TitleThe Effect of Zeaxanthin As the only Xanthophyll on the Structure and Function of the Photosynthetic Apparatus in Arabidopsis thaliana
Publication TypeArticolo su Rivista peer-reviewed
Year of Publication2004
AuthorsHavaux, M., Dall'Osto L., Cuiné S., Giuliano Giovanni, and Bassi R.
JournalJournal of Biological Chemistry
Volume279
Pagination13878-13888
ISSN00219258
Keywordsacclimatization, Antioxidants, Apoproteins, Arabidopsis, Arabidopsis thaliana, article, beta carotene, biochemistry, biosynthesis, Carotenoid, cell protection, Chlorophyll, controlled study, electron transport, Energy, light, light harvesting system, Lipid peroxidation, Lipids, Melting point, mutation, nonhuman, Oxidative stress, Phenotype, photoacclimatization, photochemical efficiency, photoinhibition, Photoprotection, photosynthesis, photosystem I, Photosystem II, Photosystem II Protein Complex, plant leaf, Plant leaves, Plant Proteins, Plants (botany), priority journal, protein CP24, protein CP26, protein CP29, Protein Denaturation, protein purification, protein stability, Protein Structure, protein synthesis, Proteins, recombinant protein, structure activity relation, Temperature, Tertiary, unclassified drug, vegetable protein, Viridiplantae, xanthophyll, Xanthophylls, Zeaxanthin
Abstract

In green plants, the xanthophyll carotenoid zeaxanthin is synthesized transiently under conditions of excess light energy and participates in photoprotection. In the Arabidopsis lut2 npq2 double mutant, all xanthophylls were replaced constitutively by zeaxanthin, the only xanthophyll whose synthesis was not impaired. The relative proportions of the different chlorophyll antenna proteins were strongly affected with respect to the wild-type strain. The major antenna, LHCII, did not form trimers, and its abundance was strongly reduced as was CP26, albeit to a lesser extent. In contrast, CP29, CP24, LHCI proteins, and the PSI and PSII core complexes did not undergo major changes. PSII-LHCII supercomplexes were not detectable while the PSI-LHCI supercomplex remained unaffected. The effect of zeaxanthin accumulation on the stability of the different Lhc proteins was uneven: the LHCII proteins from lut2 npq2 had a lower melting temperature as compared with the wild-type complex while LHCI showed increased resistance to heat denaturation.

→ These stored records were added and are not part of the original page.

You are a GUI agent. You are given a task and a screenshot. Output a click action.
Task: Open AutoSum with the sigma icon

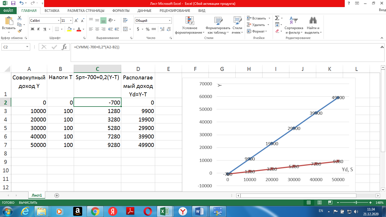click(x=277, y=18)
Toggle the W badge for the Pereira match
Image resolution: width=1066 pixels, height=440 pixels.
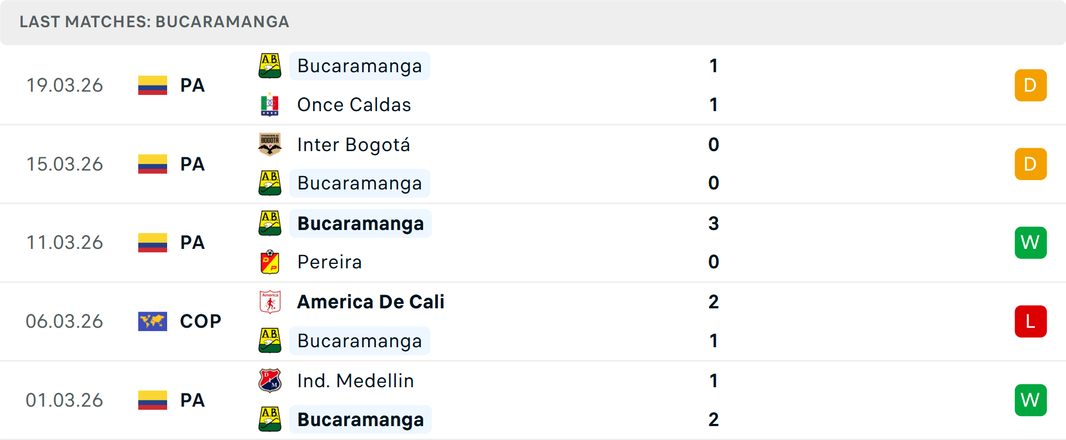1030,242
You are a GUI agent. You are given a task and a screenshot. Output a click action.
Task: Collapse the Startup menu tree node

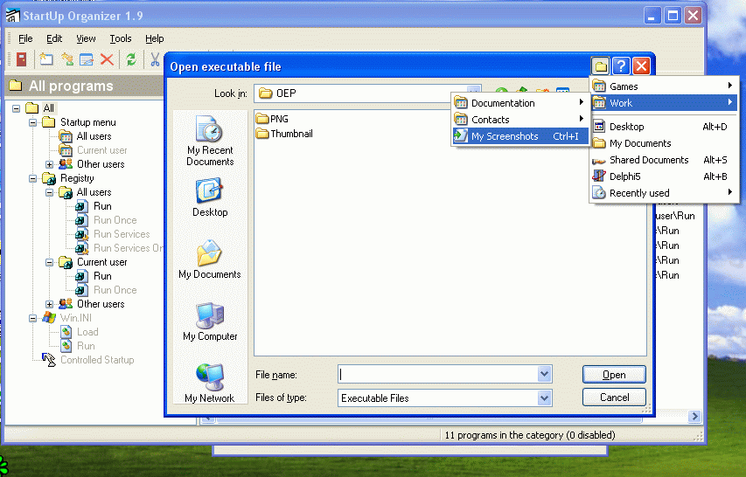point(33,122)

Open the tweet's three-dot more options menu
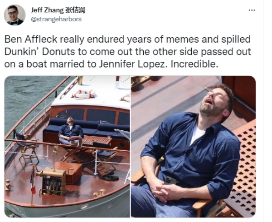tap(252, 10)
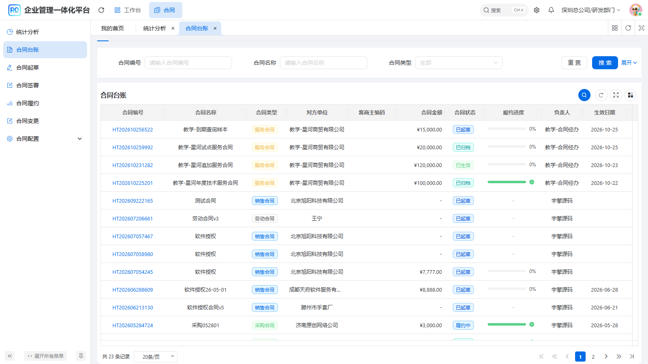648x364 pixels.
Task: Open the settings gear in header
Action: click(537, 10)
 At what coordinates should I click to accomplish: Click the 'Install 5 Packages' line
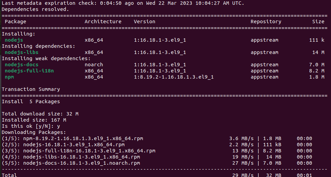pos(31,101)
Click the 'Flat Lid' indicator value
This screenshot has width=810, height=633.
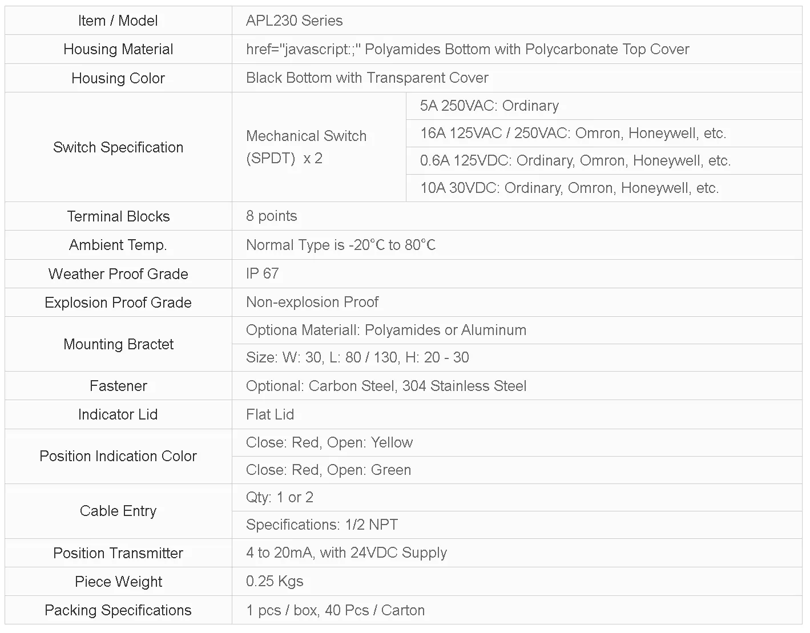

Consistent with the loss of LHCII, light-state 1 to state 2 transitions were suppressed, the photochemical efficiency in limiting light was reduced and photosynthesis was saturated at higher light intensities in lut2 npq2 leaves, resulting in a photosynthetic phenotype resembling that of high light-acclimated leaves. Zeaxanthin functioned in vivo as a light-harvesting accessory pigment in lut2 npq2 chlorophyll antennae. As a whole, the in vivo data are consistent with the results obtained by using recombinant Lhc proteins reconstituted in vitro with purified zeaxanthin. While PSII photoinhibition was similar in wild type and lut2 npq2 exposed to high light at low temperature, the double mutant was much more resistant to photooxidative stress and lipid peroxidation than the wild type. The latter observation is consistent with an antioxidant and lipid protective role of zeaxanthin in vivo.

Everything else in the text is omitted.